O governo tem esperança de, até amanhã, fechar os últimos detalhes para aprovar as medidas de ajuste fiscal, que tratam da concessão de benefícios trabalhistas. Ontem, o ministro do Planejamento, Nelson Barbosa, afirmou que o governo já admite reduzir de seis para três meses o prazo necessário para que o trabalhador tenha direito ao abono salarial, como prevê a MP nº 665. O relatório do senador Paulo Rocha (PT-PA) sobre a medida deve ser votado amanhã na comissão mista, para só depois, se aprovado, ser encaminhado ao plenário da Câmara. De acordo com o ministro, “o relator aceitou nossa proposta de fazer o pagamento do abono de forma proporcional, como acontece com o 13º (salário)”.

Barbosa, que participou da reunião com o vice-presidente da República, Michel Temer; com os ministros da Fazenda, Joaquim Levy; e da Previdência, Carlos Gabas, e com parlamentares para negociar ajustes no texto, admitiu que ainda não há concordância sobre a alteração do prazo de concessão do seguro-desemprego. “Já existe uma convergência em vários aspectos... Continuamos achando que o ideal é 18 meses (de trabalho para que o seguro-desemprego possa ser acessado)”, disse o ministro, que se declarou confiante de que o Congresso vai preservar a essência das medidas ao aprová-las.

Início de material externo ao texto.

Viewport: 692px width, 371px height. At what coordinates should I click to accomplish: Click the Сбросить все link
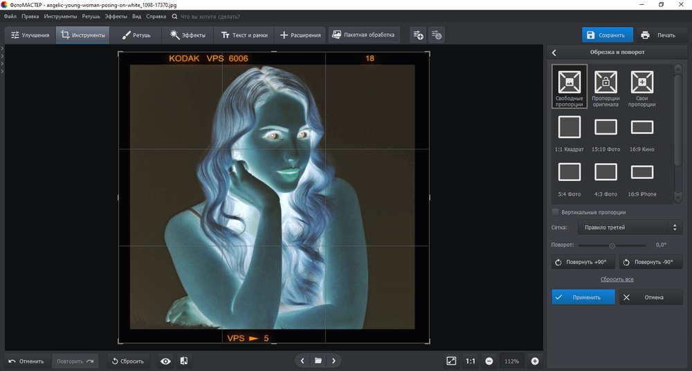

Originalmente, a proposta do governo era de aumentar de seis para 18 meses o período de trabalho para recorrer ao benefício pela primeira vez, mas o relator da MP propõe em seu texto que essa carência seja de 12 meses.

Sobre a Medida Provisória nº 664, que trata de benefícios previdenciários como auxílio-doençca e pensão por morte, Barbosa afirmou que espera que o relatório seja apresentado nesta semana. Ele admitiu que há consenso sobre a necessidade de determinar tempo mínimo de contribuição à Previdência e de casamento para o recebimento de pensão por morte. “Existe uma concordância qualitativa nesses princípios.”